Concrete Screams
Data havens spawn through forests
multiplying into cities
devouring homes and family farms
The concrete warehouses wreck the air
with their discordant screams
that sing
the rivers dry

Image description – a photo of part of a forest that has been destroyed in preparation for a building project that will overtake land once filled by old trees and streams. A piece of destruction equipment sits behind a path in a wooded area that has been cleared of trees.
At the moment, nowhere feels safe from the imminent threat of data centers and overdevelopment. Beautiful, old trees and creeks and streams are being destroyed at an alarming rate to make way for things corporate overlords are trying to convince us that we need. City and county planners know that people don’t want these monstrosities but somehow, approval gets pushed through. Money has a lot to do with that process, I’m sure.

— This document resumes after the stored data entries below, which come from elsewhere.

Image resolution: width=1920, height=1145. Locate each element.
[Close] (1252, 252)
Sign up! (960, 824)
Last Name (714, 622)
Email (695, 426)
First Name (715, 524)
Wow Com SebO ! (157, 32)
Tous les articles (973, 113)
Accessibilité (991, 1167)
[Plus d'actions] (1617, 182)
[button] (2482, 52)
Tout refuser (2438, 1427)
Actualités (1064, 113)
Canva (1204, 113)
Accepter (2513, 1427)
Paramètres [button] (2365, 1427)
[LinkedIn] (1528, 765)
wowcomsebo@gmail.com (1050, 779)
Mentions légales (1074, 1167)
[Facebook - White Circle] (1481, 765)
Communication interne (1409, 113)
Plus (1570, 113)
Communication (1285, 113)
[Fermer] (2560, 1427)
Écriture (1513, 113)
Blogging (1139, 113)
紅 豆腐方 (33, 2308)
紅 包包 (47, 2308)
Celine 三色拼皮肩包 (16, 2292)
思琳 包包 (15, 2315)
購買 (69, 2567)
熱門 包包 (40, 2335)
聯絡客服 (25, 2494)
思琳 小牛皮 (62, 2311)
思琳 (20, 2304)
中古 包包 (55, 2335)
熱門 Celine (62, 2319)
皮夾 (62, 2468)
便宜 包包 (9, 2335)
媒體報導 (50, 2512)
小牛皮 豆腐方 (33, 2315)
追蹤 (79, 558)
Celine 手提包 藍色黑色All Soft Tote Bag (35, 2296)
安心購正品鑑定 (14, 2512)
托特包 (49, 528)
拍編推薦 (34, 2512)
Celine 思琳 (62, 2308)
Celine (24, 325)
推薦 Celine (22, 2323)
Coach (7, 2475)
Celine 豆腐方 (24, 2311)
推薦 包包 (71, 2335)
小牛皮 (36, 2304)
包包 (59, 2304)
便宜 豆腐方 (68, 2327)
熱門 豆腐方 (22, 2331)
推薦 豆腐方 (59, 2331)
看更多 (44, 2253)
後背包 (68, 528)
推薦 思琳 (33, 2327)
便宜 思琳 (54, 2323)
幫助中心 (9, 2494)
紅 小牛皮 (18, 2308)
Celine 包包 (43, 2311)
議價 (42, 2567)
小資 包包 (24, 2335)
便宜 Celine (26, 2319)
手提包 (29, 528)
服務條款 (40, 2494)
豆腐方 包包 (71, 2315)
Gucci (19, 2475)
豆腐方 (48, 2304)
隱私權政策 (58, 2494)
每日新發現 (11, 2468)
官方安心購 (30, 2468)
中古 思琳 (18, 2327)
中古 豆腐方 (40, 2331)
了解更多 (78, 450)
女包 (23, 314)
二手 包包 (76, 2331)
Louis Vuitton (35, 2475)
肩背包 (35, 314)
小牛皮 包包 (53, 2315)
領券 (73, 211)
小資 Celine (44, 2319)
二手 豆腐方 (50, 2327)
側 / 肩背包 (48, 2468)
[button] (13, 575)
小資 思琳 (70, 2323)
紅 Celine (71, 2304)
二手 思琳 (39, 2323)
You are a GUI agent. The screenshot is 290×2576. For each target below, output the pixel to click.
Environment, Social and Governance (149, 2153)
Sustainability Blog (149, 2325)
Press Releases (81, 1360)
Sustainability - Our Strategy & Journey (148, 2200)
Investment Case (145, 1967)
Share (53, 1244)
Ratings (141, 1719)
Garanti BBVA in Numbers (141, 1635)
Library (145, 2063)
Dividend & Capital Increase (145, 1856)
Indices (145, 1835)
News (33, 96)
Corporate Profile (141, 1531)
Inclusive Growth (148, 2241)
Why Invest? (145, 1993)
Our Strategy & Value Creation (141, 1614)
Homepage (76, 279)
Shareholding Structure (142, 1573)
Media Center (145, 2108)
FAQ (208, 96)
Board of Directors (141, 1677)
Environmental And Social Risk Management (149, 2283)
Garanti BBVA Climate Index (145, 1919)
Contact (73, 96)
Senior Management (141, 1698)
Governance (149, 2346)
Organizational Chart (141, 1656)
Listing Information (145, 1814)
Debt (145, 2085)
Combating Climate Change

Money and greed play a large role in overdevelopment of land without proper infrastructure to withstand all the new homes and businesses. The money, though, is something most of us will never see. We work and pay taxes, and yet, those in political power seem determined to keep the majority of the money paid into the system for themselves. They toss the majority of us mere scraps and tell us to work harder, blaming us for their hoarding of resources that should have been shared. Sharing money was the original agreement, the promise, after all.
Taxes were meant to be shared for things that benefit us all. Data centers are the personification of greed and hoarding behavior. The centers collect our personal data, to be utilized in ways that maximize profits for the corporate overlords. The centers drink massive amounts of water and drain the power grid, offering us common people nothing in return, and yet, the hideous warehouses are multiplying everywhere, because the uber wealthy benefit from these monstrosities.
The monoliths that seek to box people into a perimeter of ever-dwindling opportunity must fall to make way for a system that benefits the land and allows people to thrive instead of living under the constant threat of manufactured scarcity.